Just in time for severe weather awareness week, North Georgia received its first major round of thunderstorms for the season on Monday, February 21st.
About noon, a severe thunderstorm warning was sounded for counties in northwest Georgia. By shortly after 1 PM, a severe thunderstorm was spotted in the Lilburn area, and an additional warning was issued shortly after 1:35 for Gwinnett, Walton, and Barrow counties, with storms located in Tucker and Loganville. A large area from Alabama, through 58 counties in north Georgia, and into South Carolina was put under a severe thunderstorm watch until 7PM.
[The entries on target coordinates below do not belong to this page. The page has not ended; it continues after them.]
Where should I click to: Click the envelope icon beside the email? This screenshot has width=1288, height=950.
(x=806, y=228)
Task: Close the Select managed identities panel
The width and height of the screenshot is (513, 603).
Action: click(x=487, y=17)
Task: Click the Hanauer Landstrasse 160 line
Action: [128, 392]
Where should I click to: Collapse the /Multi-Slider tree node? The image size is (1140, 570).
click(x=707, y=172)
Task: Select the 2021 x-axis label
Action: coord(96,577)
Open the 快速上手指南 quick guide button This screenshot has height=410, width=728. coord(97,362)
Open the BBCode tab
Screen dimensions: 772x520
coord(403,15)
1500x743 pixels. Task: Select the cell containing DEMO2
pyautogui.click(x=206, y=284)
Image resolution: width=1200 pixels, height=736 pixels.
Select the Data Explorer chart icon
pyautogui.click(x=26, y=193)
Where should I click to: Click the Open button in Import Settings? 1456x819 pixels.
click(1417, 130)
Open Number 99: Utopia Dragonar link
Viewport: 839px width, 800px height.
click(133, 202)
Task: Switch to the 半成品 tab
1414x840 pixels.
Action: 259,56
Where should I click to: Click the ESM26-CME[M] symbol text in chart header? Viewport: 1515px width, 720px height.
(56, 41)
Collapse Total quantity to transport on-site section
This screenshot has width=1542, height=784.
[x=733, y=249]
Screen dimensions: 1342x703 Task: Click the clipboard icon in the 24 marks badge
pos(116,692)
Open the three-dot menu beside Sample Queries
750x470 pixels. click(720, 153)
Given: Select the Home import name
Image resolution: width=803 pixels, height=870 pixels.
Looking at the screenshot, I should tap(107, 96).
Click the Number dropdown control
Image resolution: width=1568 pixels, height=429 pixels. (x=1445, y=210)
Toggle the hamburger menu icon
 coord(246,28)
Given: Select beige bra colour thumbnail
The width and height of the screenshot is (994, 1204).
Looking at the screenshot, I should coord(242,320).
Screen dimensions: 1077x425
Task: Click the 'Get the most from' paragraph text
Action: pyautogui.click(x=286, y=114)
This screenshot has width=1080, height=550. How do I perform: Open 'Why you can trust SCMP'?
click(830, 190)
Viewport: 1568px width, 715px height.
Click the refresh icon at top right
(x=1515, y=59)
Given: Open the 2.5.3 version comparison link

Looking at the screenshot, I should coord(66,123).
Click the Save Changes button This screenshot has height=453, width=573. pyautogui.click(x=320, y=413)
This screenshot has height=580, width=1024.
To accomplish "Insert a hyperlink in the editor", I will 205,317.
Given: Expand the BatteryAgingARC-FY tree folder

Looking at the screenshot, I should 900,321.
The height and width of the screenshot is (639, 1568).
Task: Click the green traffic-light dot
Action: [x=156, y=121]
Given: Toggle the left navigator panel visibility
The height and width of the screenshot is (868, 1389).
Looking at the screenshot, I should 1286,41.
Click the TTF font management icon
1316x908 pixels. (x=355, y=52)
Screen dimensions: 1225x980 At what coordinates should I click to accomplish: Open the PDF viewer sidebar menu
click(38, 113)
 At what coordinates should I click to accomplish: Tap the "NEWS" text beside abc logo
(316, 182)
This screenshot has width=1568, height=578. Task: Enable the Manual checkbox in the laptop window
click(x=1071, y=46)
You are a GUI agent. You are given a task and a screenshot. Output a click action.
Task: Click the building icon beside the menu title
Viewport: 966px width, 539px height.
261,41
A second wave of thunderstorms crossed North Gwinnett around 6:30, with hail the size of golf balls predicted from north of Duluth east to Buford and Sugar Hill. Shortly before 7PM an additional warning was issued for DeKalb and Gwinnett Counties until 7:45, again with predictions of golf ball size hail through Lilburn and Lawrenceville. As of 7:15, I was observing hail the size of peas outside my house (and hoping the hood of the truck wasn’t going to become damaged). By about 7:30 that phase of the storm had passed through the area. At 7:50, an additional warning was issued for Gwinnett until 8:15.
Due to the continuing presence of the storm, a second watch that included 67 Georgia counties, many further south than the first watch, was put into effect until 2 AM Tuesday. This map shows the size of the second watch, and radar in the area as of about 7:00 PM:
(Courtesy of the National Weather Service.)
Damage reports from the storm include 1 inch hail reported in Snellville and Grayson around 1:30 PM, 2 inch hail in Rome and Canton around 5:30 PM, and 1.75 inch hail around 7:30 PM in Winder. Although some of these reports were from the public, trained spotters reported 1.75 inch hail in Lilburn and Snellville between 7:20 and 7:50 PM.
Rain caused by the storms prompted flood warnings in northwest Georgia, and along the Etowah river near Dawsonville. By 8:45, enough rain had fallen in Gwinnett to issue a generalized flood warning for the county. Both the Big Creek in Alpharetta and the Chattahoochee near Vinings were close to flood stage on Tuesday morning.
Here we measured 1.96 inches of rain on Monday, and a total of 2.41 inches of rain for the storm which began on Sunday. The rain in the last 24 hours measures more than a third of the 6.16 inches so far this year.